My Lords, would the Minister agree that the editor of the Daily Mirror must be either the stupidest or the most avaricious man alive to have published the photographs in question, whether they be real or fake? Will he tell me whether the soldiers who are alleged to have taken the photographs were paid? Bearing in mind the damage that the editor may have inflicted on allied captives in future, will the Minister tell me whether the law permits him to be charged with an offence?

Lord Bach

My Lords, I understand the strong feelings expressed in those questions, but I am afraid that I am not able to make any comment on them from the Dispatch Box. We very much hope that the Daily Mirror will give the investigators the fullest co-operation. Indeed, the leader in that newspaper last Saturday stated that, for the sake of the British Army's reputation and the integrity of every decent member of our forces, those who carried out this and other savage acts must be court-martialled". Those are sentiments that we can all understand. However, the newspaper claims to know the identity of one of the attackers and says that he and a colleague provided the photographs. That information has been the basis for the allegations on which the noble Baroness commented.

Nevertheless, the Mirror appears intent on protecting the identities of its informants because the soldiers fear reprisals by the Army. That is not a concept that I understand very clearly in this context, or at all. I have every confidence, as I suspect that the House will, that anyone who has relevant information will be treated fairly and lawfully, and that his or her rights will be fully respected. We hope that the Mirror will reconsider its position on that matter and assist the investigating authorities in getting to the bottom of the allegations as quickly as possible.

The Lord Bishop of Oxford

My Lords, those of us who served in Her Majesty's Armed Forces, have had contact with them over the years and know the very high standards inculcated—standards that we have experienced ourselves—find the allegations extremely difficult to believe. Nevertheless, we live in a very wicked world and, as my friend, the right reverend Prelate the Bishop of Worcester, reminded me, war brutalises. I very much welcome the Government's Statement that our immediate priority is to establish the truth as quickly as possible.

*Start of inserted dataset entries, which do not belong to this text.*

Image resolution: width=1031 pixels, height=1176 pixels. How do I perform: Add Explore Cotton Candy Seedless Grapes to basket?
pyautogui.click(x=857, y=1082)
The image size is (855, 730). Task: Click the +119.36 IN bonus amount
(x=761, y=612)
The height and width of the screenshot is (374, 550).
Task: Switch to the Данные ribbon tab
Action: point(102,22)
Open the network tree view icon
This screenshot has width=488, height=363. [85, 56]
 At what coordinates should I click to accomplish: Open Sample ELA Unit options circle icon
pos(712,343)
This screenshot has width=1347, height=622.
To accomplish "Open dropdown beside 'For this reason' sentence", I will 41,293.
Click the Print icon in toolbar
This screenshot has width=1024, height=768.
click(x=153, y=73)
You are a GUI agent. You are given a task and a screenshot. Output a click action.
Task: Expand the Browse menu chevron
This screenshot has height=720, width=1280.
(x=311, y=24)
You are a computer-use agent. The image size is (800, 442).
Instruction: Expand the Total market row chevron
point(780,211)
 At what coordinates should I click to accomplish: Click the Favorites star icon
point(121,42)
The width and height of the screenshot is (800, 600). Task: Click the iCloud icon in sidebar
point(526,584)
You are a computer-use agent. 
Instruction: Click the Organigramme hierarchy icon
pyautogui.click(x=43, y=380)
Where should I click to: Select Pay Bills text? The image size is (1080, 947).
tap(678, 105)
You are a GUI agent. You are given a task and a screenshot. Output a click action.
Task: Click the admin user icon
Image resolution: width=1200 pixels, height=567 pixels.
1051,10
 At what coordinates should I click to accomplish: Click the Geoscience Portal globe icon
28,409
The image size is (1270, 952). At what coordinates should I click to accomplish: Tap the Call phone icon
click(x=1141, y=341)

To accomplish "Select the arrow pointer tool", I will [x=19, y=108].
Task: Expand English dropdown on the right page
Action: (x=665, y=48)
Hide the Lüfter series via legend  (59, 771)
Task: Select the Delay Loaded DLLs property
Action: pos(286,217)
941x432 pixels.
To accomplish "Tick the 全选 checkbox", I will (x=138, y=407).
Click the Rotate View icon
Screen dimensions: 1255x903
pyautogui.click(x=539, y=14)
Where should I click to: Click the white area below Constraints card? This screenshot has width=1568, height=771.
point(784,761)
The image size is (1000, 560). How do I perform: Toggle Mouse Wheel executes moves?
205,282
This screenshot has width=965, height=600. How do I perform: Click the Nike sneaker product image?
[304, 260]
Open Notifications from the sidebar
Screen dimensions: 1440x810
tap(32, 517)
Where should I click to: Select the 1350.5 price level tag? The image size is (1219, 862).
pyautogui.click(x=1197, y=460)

If, as I very much hope, the allegations are discovered to be unfounded, will Her Majesty's Government think seriously about what can be done to rehabilitate the reputation of the regiment concerned? If, very sadly, they are discovered to be well founded, will there be wider lessons to learn from them? It will not be enough simply to court-martial a few soldiers. Something fundamental will have gone wrong with the whole system of checking and training, and that will need to be looked into.

Lord Bach

My Lords, I am grateful to the right reverend Prelate for what he said; no one could disagree with his comments. However, he will understand that I am not really in a position to answer his questions. If the allegations are proved, that will be a serious matter that of course goes beyond the regiment in question.

Lord Wright of Richmond

My Lords, as one who has been very critical from the beginning of our decision to go to war in Iraq, I nevertheless endorse very warmly the tributes paid to the performance of our troops. I am afraid that the noble Lord, Lord Redesdale, is right in saying that, whether the photographs are proved to be fakes or genuine, the damage has been done—very serious damage in the Middle East. I was originally going to ask precisely the question asked by the noble Baroness, Lady Trumpington. The House should be told whether the Daily Mirror paid for the photographs.

Lord Bach

My Lords, I am grateful to the noble Lord, who has vast experience in the Middle East. I was in Jordan before going to Iraq last week and learnt a lot. I dare say that if I had been there after the photographs had been shown, I would have learnt a lot more. The question of whether the Daily Mirror paid money to whoever provided it with the photographs is of equal fascination to me, but I am not in a position to be able to answer it.

Lord Gilbert

My Lords, has it been drawn to my noble friend's attention that the wording used on the front page of this morning's Daily Mirror and the wording used in several BBC programmes over the weekend made it clear that in the eyes of the people responsible for those programmes the charges have already been proved? It is not a scandal that language of that sort should be used and will my noble friend make representations to the chairman of the BBC and the editor of the Daily Mirror to that effect? Will he tell us what response he receives?

Lord Bach

My Lords, it was for precisely that reason that I said at the end of my reply to my fellow Front Benchers opposite that we all need to approach this matter with considerable caution and care—and perhaps that includes particularly the press and the media. Of course I have seen the Daily Mirror headline today. I have not had the pleasure of listening to what the BBC has said about the matter today, although I listened to it over the weekend. What I can say to my noble friend is that I will take back his request and see what can be done.

Lord Avebury

My Lords, can the Minister clarify matters regarding prisoners of war? In the articles in the Daily Mirror it was alleged that the individuals who had been ill-treated had been arrested on ordinary criminal charges and that they were not handed over to the Iraqi police because they knew that they would immediately be released. Can the noble Lord say what instructions have been given to the forces about people who have been arrested since the cessation of hostilities, who, presumably, he would not classify as prisoners of war?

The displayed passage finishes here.